[Start Extracted text]
Measuring public sentiment against airstrikes on Syria by counting how many people turn up to protest would be foolish. Of the thousands who took to the streets across the UK to oppose the airstrikes, there were thousands more who could not or did not want to attend.

A YouGov poll published on Wednesday showed declining public confidence in the case for airstrikes. Last week, 59% of Britons backed the action but now the figure has declined to 48% – this is 5 million voters. And those who voted Labour in the last general election have switched from backing military action by 52% to 26% a week ago, to opposing it by 42% to 35%.

Simon, 35, Hatfield, Hertfordshire: Protests make no difference. Debates make no difference. Expert opinion and select committees make no difference. All of the participants have made up their minds, probably long ago. I don’t know whether that’s because they’re influenced by factors we aren’t told much about – arms deals being the obvious one – or something less sinister. But does anyone expect the debate in parliament to change anyone’s minds? The last time there was a mass anti-war protest, it only resulted in a massive crackdown on protests.

Without other forms of intervention, it’s a vanity action, which we all know will make little positive difference to the political or social situation on the ground and is likely to entrench us in another impossible situation that becomes our fault, as well as probably making the UK less safe.

Dawny, 72, London: There must be more effective ways of protesting. I marched in London in support of the miners in the 1980s and I experienced the mockery of onlookers. And they were right to mock. Standing in the rain on a cold winter day waving a placard will do little except amuse those secure in a warm office observing the antics of the plebs.

Who, exactly, are the forces going to bomb? The extremists are likely to be indistinguishable from the innocent. Or are they considered acceptable collateral damage? I am against the proposed bombing campaign in Syria. There is little evidence that such action would reduce the chance of further attacks similar to that seen in Paris.

Darren, 35, London: I don’t doubt there is a huge number who feel passionately against these airstrikes, but also feel that protest is a pointless activity. Recent anti-war protest in this country has been ignored by Labour and Conservative governments alike.

We find ourselves in a cycle of government-sanctioned violence against organised terrorism. Strikes will mean this cycle continues, increasing anti-west sentiment and sowing hatred that will last for generations. As worrying to me is disenfranchisement regarding our reaction to the perceived threat of Isis – after Iraq and Afghanistan I hope that public weariness of ineffectual military action will influence a move against conflict.

Mysia, 39, Witney, Oxfordshire: I am a single, working mother of a child with special needs. I have used up all my annual leave days from work, and it’s nearly Christmas. I simply can’t drop everything to go and protest – this isn’t just the protests over the airstrikes, but also over all the other rubbish that this government is doing.
[End Extracted text]
[Start Given data]
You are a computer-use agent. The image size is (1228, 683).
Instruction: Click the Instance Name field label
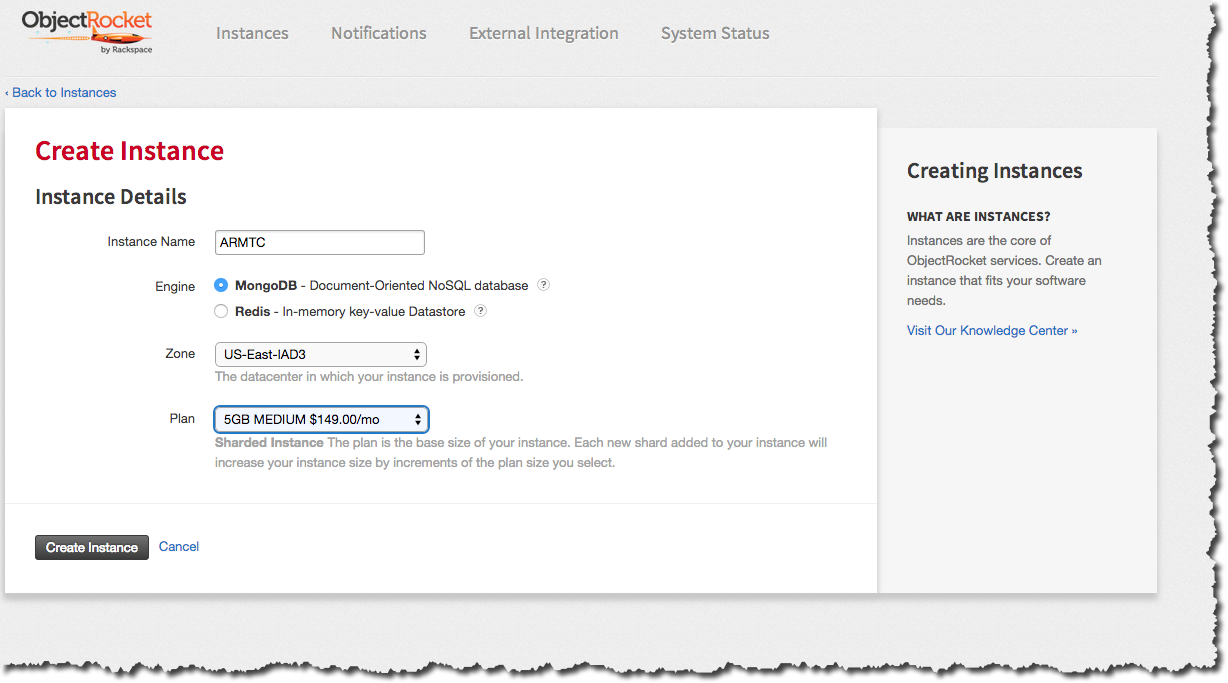[151, 242]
[End Given data]
*Directives*
**a.** Say whether each statement agrees with the airstrike protest text, answering yes or no and quoting the words that decide it: (i) the YouGov poll found that backing for the action fell from 59% to 48%; (ii) Dawny marched in support of the miners in the 1990s; (iii) Mysia lives in Hatfield, Hertfordshire.
**b.** Write the next part of the airstrike protest text, picking up after its final sentence.
The data comes from a separate source unrelated to the airstrike protest text.

*Answers to the exercise*
**a.**
(i) Yes: "Last week, 59% of Britons backed the action but now the figure has declined to 48%"
(ii) No: "I marched in London in support of the miners in the 1980s"
(iii) No: "Mysia, 39, Witney, Oxfordshire"

**b.**
I am against airstrikes and I don’t see how they will achieve anything without ground support. And there are bound to be innocent civilian casualties.

Nicola, 27, London: I don’t feel that my presence will have any impact, and I also fear that protests tend to end up aggressive or violent, which I don’t want to be associated with. There should be a better way for me to share my views than standing outside for a bit with a placard.

I don’t believe that attacking a country is the correct solution to deal with Isis. I think bombing has the potential to push vulnerable people towards Isis or to extremism. These are people who are living in fear, in a war zone, fearing for their lives and their families’ lives. People who don’t want to live like this – virtually everyone – will want to flee. We will reject them, and they will have nowhere to turn to.

Richenda, 29, Cambridgeshire: I am more cautious about protesting these days because police brutality has gotten out of hand. I do what I can online instead. I also don’t have time as I’m juggling three jobs and full-time study.

I’ve only been on anti-austerity and funding cuts demonstrations, and counter marches against the BNP. They are usually friendly and fun. The only negative experience is being scared of the police suddenly doing something like charging at trapped protesters on horseback. Also, the frustration of having a completely peaceful event and then going home to find that the media have under-reported the number of people present and have found some isolated skirmish somewhere and used that to represent the full demonstration.

Jess, 17, Manchester: I am strongly against airstrikes because I believe that they will not weaken Isis but only make the civil war in Syria more complicated and possibly worse. And this could easily backfire for Europe.

I’ve not attended a protest because I am currently in my second year of A-levels and have a large amount of coursework to complete. My parents took me to my first protest – against the Iraq war – when I was five. I don’t really remember much apart from all my friends and their parents were also there.

Harvey, 17, Norwich: I had to make a choice between going on the climate change march on Sunday or the anti-war march on Saturday. I had other things to do on that weekend so I just attended the climate march. After all, climate change is life or death for the entire human race: billions of potential causalities as opposed to millions.

I am firmly against UK airstrikes in Syria. Bombing will not defeat Isis, it will strengthen it if anything. People will not forget which country killed their friends and family who were essentially collateral damage, and will be extremely easy to radicalise. Furthermore, what war against a guerrilla force has been won by bombing? None. America is already conducting more bombing runs then it needs to. Why send British pilots to their potential deaths, which only makes Britain a target and helps Isis?

Jeanne, 82, London: I’ve attended protests against the wars in Iraq, Korea and Vietnam. They were all good, well organised rallies with like-minded people joining from all over the country. I enjoyed the cameraderie and the speeches.

I do not think airstrikes will make us or any other western nation safer from attack on home soil. It is likely to alienate even more young Muslims and increase such attacks. More effort must be put into surveillance and into the Vienna talks.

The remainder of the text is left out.